Background: Experimental data demonstrated that inflammatory mediators, such as pro-inflammatory and anti-inflammatory cytokines and their receptors might have important role in the development and the progression of heart failure (HF). Statins were shown to downregulate inflammatory cytokines in HF. Interleukin (IL)-10 is one of the most important anti-inflammatory cytokines. The effect of statin therapy on plasma IL-10 levels is not known in patients with HF. We conducted this study to investigate the effects of fluvastatin therapy on plasma IL-10 cytokine concentration in patients with HF.

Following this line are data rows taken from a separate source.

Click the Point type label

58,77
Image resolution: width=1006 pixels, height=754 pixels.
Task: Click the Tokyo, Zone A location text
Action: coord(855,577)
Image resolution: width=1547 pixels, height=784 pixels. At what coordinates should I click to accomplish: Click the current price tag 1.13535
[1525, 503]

Methods: A total of 29 patients with ischemic HF were included in this prospective uncontrolled study. Patients were assigned to fluvastatin (80 mg/day) after baseline examinations. Determination of biochemical parameters including lipids, IL-10, and tumor necrosis factor-alpha were performed at baseline and 12 weeks after the initiation of fluvastatin therapy. All participants also underwent symptom-limited exercise tolerance test at baseline and 12 weeks, and heart rate recovery (HRR) was calculated.

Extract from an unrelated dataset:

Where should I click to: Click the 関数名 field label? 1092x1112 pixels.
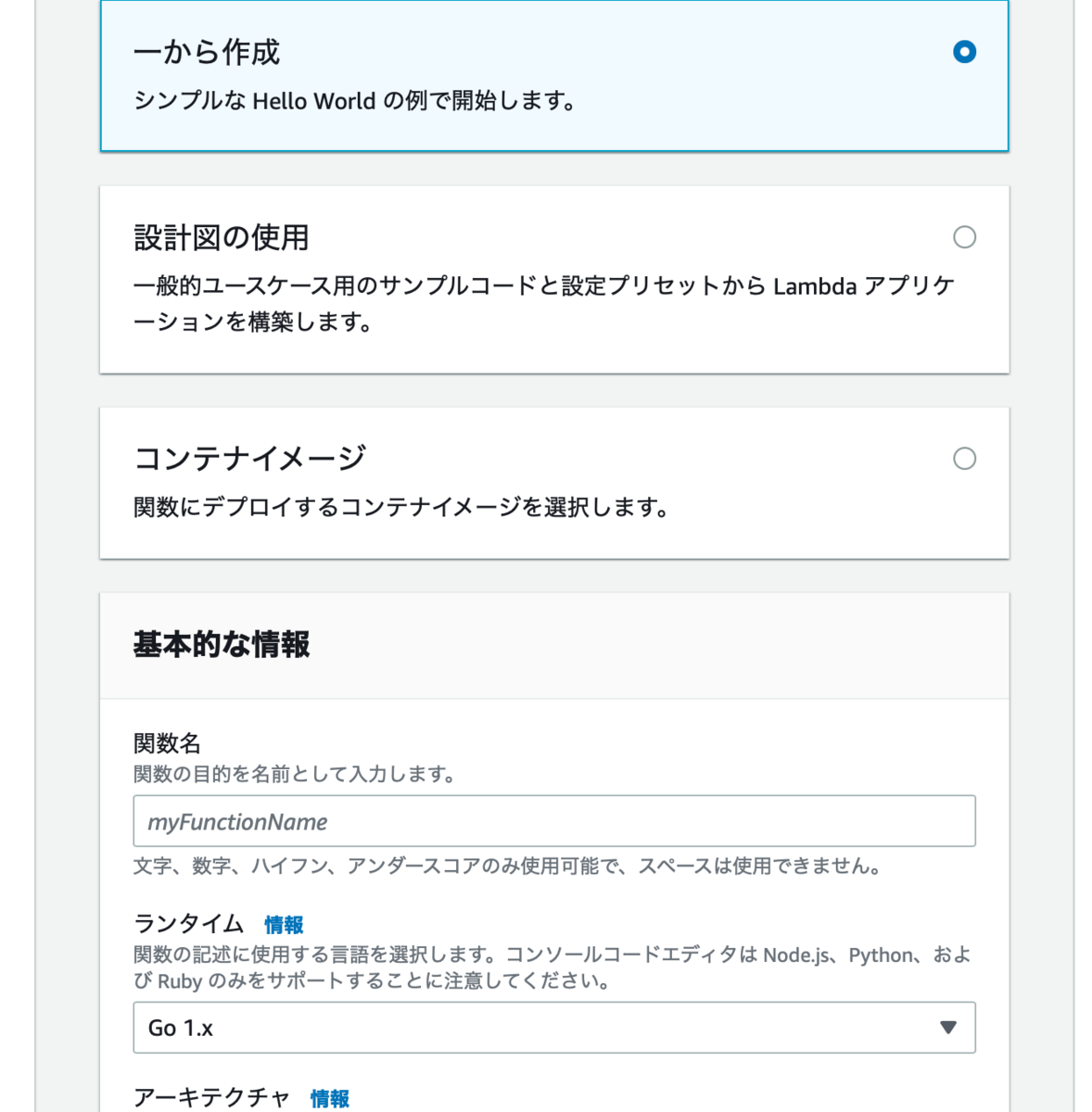point(167,743)
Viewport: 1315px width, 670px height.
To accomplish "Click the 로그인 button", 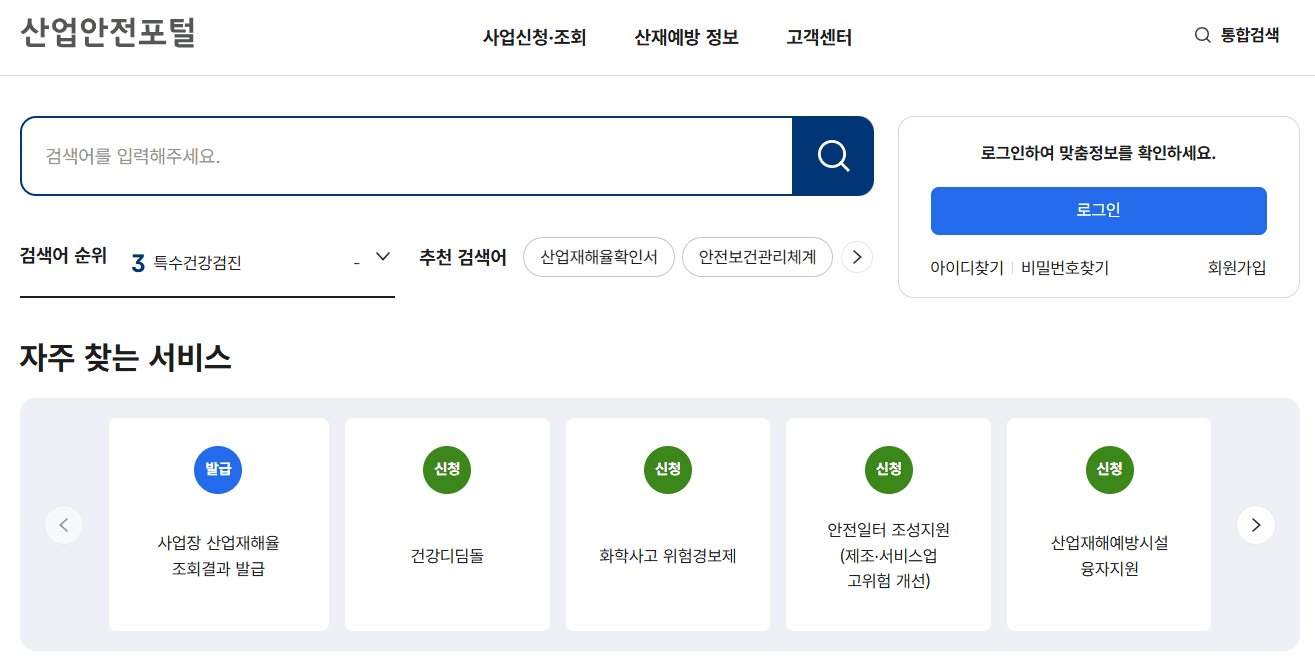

Results: A significant elevation in the plasma levels of IL-10 after 12 weeks of fluvastatin treatment (4.8+ or -1.0 vs. 6.5+ or -1.3 pg/ml, P=0.002) was observed. Plasma tumor necrosis factor-alpha levels were significantly decreased after fluvastatin therapy (6.3+ or -2.3 vs. 4.8+ or -1.4 pg/ml, P=0.003). Fluvastatin therapy significantly improved HRR at 1 min after 12 weeks compared with baseline (19+ or -7 vs. 24+ or -9 bpm, P<0.001). A positive correlation between the change in the levels of IL-10 and the change in HRR at 1 min (r=0.57, P<0.001) was observed.
Conclusion: Fluvastatin therapy might lead to an increase in plasma IL-10 levels and an associated improvement in vagal tonus as assessed by HRR at 1 min in patients with HF. These findings might partly explain the possible benefit observed in statin trials.